Byron Buxton “Scared of the Wall” For First Time

PHOTO: CARLOS GONZALEZ – STAR TRIBUNE

We all know about Byron Buxton’s slump, which continued on Wednesday. The Minnesota Twins superstar is now 0 for his last 26. But, he was written in as a DH in the finale yesterday vs the Detroit Tigers, on what has been his scheduled off day (every 3rd game). That’s an encouraging sign. As long as Buxton’s physical ailments are on the mend, and not the cause of his decline, this slump too shall pass.

Buxton “Scared of the Wall”

What’s important, is that Byron Buxton stays healthy enough to be on the field and productive. And in that department, there’s more good news.

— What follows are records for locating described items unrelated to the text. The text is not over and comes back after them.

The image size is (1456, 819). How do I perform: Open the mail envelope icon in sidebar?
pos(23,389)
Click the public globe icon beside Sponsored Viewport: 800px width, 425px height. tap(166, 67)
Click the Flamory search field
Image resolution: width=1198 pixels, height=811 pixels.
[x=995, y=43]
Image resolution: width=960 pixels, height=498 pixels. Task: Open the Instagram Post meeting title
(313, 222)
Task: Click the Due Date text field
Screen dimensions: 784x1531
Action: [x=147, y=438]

Did you see the fly ball Buxton dropped on the warning track in the 6th inning on Monday? Watching live, it looked like Buxton was scared of the wall. He was and confirmed that with reporters on Wednesday.

Buxton said that was the first time since his injury he was “scared of the wall.”

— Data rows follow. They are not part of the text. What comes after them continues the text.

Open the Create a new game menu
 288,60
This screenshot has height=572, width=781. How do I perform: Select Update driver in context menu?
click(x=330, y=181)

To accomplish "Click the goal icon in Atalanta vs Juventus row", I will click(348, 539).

“The back of my head was, ‘Make sure you’re there for your teammates,'” Buxton said. “I could tell how skittish I was. I was mad, but not mad. Mad it hit my glove, and I didn’t catch it. But I was positive because I stayed on the field.”

“You pick and choose your times to turn the jets on and not turn the jets on,” Buxton said. “My teammates made that very, very clear: Make sure I’m smart. I’m doing everything in my power to make sure I stay on the field and be there for them.”

Star Tribune

Reading these words should be music to Twins fan eyes. We’ve been waiting a long time for Buxton to admit that his health is often in his own hands. As much as we’d love to see him make superhuman catches on a night-in, night-out basis, it’s not possible for him to stay on the field long-term with his old ‘catch or die’ attitude.

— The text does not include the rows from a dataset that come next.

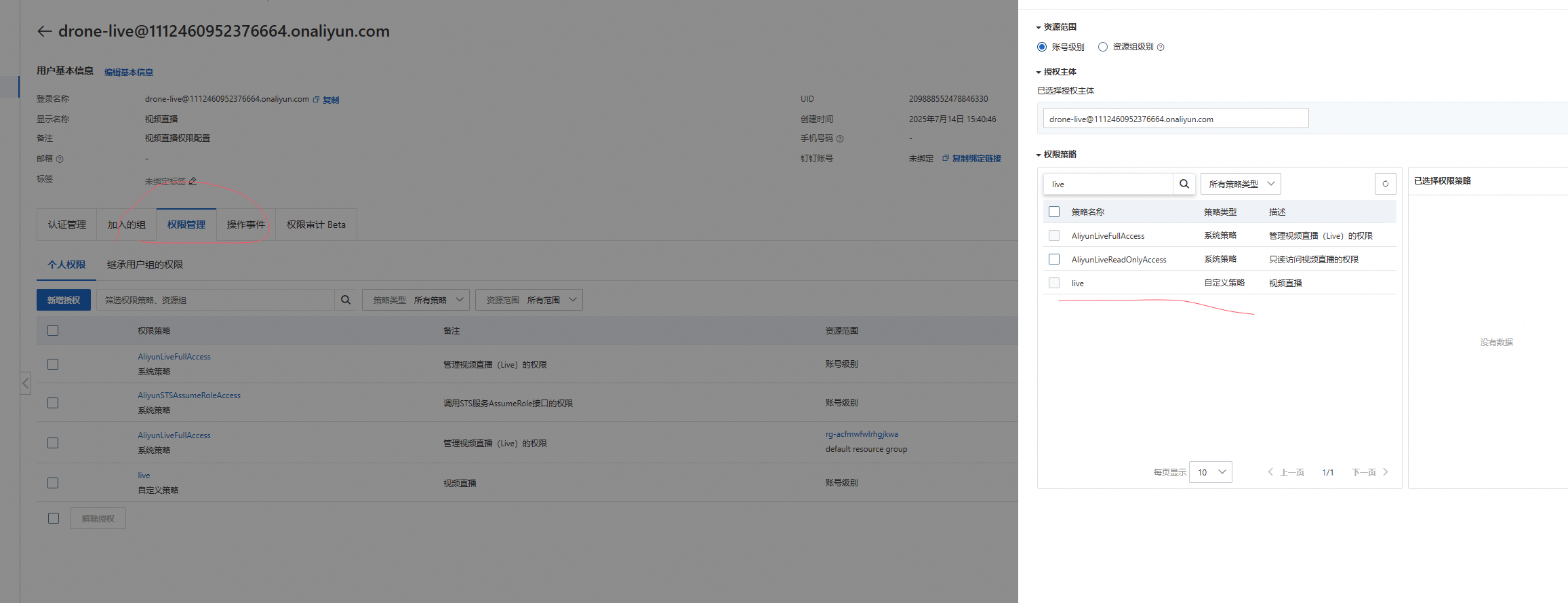Click the search icon in policy search box

(x=1184, y=184)
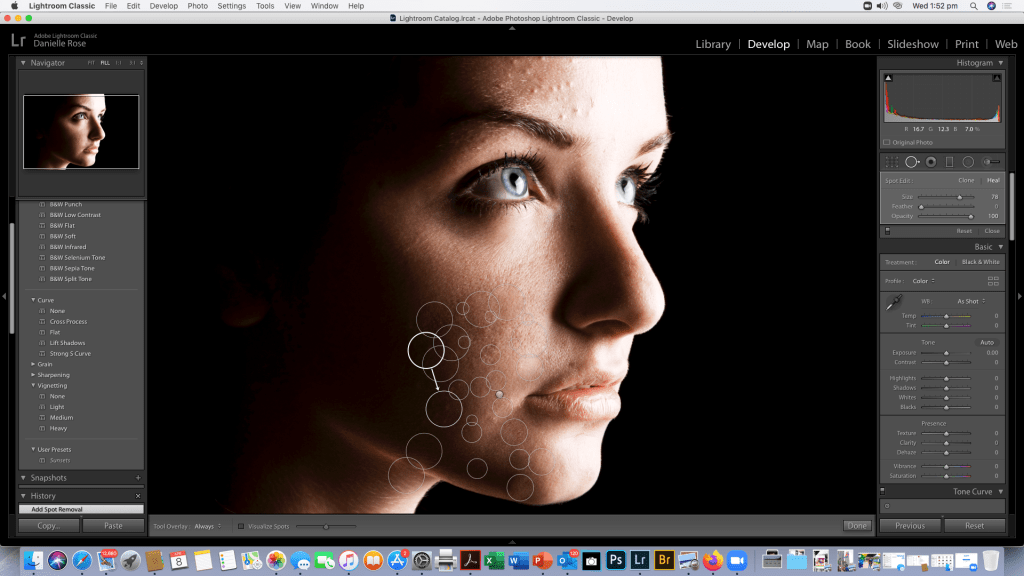Click the Done button below the photo
Screen dimensions: 1024x576
(x=857, y=526)
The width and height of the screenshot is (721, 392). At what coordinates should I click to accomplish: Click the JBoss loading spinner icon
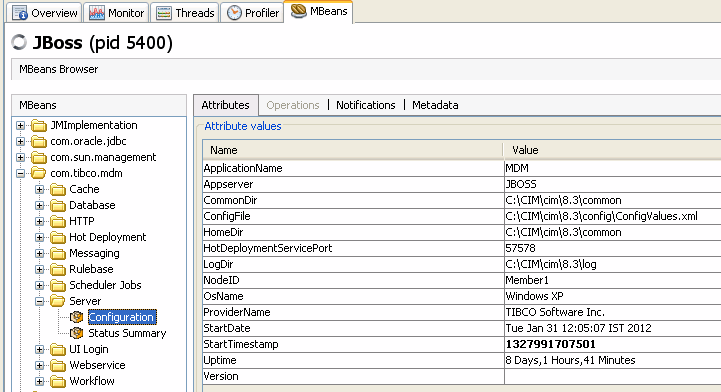[19, 42]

Previously, Byron Buxton was stubborn about needing to play the game the way he always had, signaling an inability to change. That attitude made fans and media more and more frustrated as the injuries piled up. But going off of his comments following yesterday’s game, Buxton might finally be figuring it out.

Maybe his teammates, coaches and team executives convinced him. Maybe it’s his new $100 million contract. It doesn’t matter. Just as long as he stays on the field.

Early Struggles

Byron Buxton’s worst enemy has always been himself. Early on in his career, he struggled with injuries and the pressure/expectations applied to a top-5 minor league prospect (former #2 overall draft pick). There were many days, back then, when fans and media members, alike, wondered if Buxton would ever live up to expectations. I’ve ranted about this many times, most recently when he crashed into the wall during Spring Training.

With two seasons and 138 major league baseball games under his belt, entering the 2017 season, Buxton’s career batting average was .220; career OPS of .672 (80 OPS+). Things got worse, as the 2017 season got underway. On June 30, with the season half over, Byron was sporting a .195 average and .552 OPS.

But after the All Star break in 2017, things started to click at the plate and concerns of his future eventually waned. Buxton learned to block the outside noise and let his talent and baseball acumen flourish. From July 1 to October 1 (66 games), Byron Buxton hit .309 with a .896 OPS. He finished the season with 140 games played.

Health > Outs

Just as fans started to dream big about the rise of a new MLB superstar, Byron’s career was derailed by more injuries. Buxton never played more than 87 games in one season from 2018-2021 (4 seasons). He’s dealt with so many injuries that it’s difficult to go back and find which were bad luck and which could have been avoided.

What’s not difficult to find, are videos of Byron crashing violently into outfield walls, turf and even teammates. For Buxton to remain on the field, he needed to put his health ahead of robbing a few extra base hits every season.

Don’t worry about Byron Buxton’s slump. Worry about his health. As long as Buck’s body is feeling good (relatively speaking), he’ll be the Twins’ best player. And no matter how often Rocco Baldelli sits him, the only person who can really make an impact in avoiding future injuries is Byron Buxton himself. And this week, we saw him take a huge step in the right direction.